Implementing Towards Better PEP/Serialization
Remi Forax
forax at univ-mlv.fr
Sun Aug 16 12:58:52 UTC 2020
Hi David,
here is my take on this
https://gist.github.com/forax/85303febe5c6bebda4ec7dd2fb51a9e2
The TLDR is if a class has a deconstructor (and a reconstructor), it's enough to automatically serialize/deserialize a class without all the quirks of the Serialization API.
I prefer your original idea that a record class mirrors the schema so a record instance is conceptually equivalent to a list of pairs of key/values.
This is how it works, the idea is that converting an class to a record is enough to serialize/deserialize it,
to do so a user should provide a deconstructor (instance -> record) and one or more reconstructor (record -> instance),
you can have more than one reconstructor if there are several versions (several records) used previously.
> - Data not objects: “applications use serialization to persist data, or to
> exchange data with other applications.

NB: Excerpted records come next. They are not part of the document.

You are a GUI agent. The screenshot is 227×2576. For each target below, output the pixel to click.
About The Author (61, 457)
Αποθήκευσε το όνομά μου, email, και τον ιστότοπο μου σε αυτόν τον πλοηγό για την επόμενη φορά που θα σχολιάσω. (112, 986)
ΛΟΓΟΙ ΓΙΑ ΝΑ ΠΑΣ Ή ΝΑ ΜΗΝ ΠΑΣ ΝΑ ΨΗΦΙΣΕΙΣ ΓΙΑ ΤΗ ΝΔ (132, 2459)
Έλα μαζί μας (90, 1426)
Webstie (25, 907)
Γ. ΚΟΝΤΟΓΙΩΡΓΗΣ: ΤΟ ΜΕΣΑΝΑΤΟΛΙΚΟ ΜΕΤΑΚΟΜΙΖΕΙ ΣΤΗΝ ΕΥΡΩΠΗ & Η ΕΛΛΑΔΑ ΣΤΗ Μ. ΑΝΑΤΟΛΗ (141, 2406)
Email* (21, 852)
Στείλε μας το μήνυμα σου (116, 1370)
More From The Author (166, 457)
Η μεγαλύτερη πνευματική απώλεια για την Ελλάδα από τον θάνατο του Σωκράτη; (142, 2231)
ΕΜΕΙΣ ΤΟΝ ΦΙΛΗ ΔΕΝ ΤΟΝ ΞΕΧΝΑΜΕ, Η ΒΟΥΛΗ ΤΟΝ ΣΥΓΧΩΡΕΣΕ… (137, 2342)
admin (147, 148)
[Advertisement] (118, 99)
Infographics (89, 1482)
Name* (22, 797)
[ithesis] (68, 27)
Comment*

Not objects; data.” And "We should
> seek to support serialization of data, not objects."
yep, any instance is converted to a record instance (data) before being serialized and vice versa.
>
> - Make serialisation explicit and bring serialization into the object
> model: "If a class has an externally accessible
> construction/deconstruction/access protocol, it should be easy to just say
> 'use that for serialization too' (records do this already.)"
I've used an annotation @Marshall to explicitly indicate that a class uses "data serialization" instead of the classical serialization.
The annotation also specify the record class used to convert an instance to a data and the record classes to convert a data to an instance of the class.
Specifying the record classes also the Marshaller to find the deconstructor/reconstructor directly (the record class give the signature of the method)
without using the reflection to list all possible methods. I've chosen that a reconstructor is a static method instead of being a constructor because
it's a little cleaner (by example you )
>
> - Use the "front door" api, or let the developer specify "back door" api
> and secure it: "A class should be able to expose a serialization protocol
> without exposing that as part of the public API."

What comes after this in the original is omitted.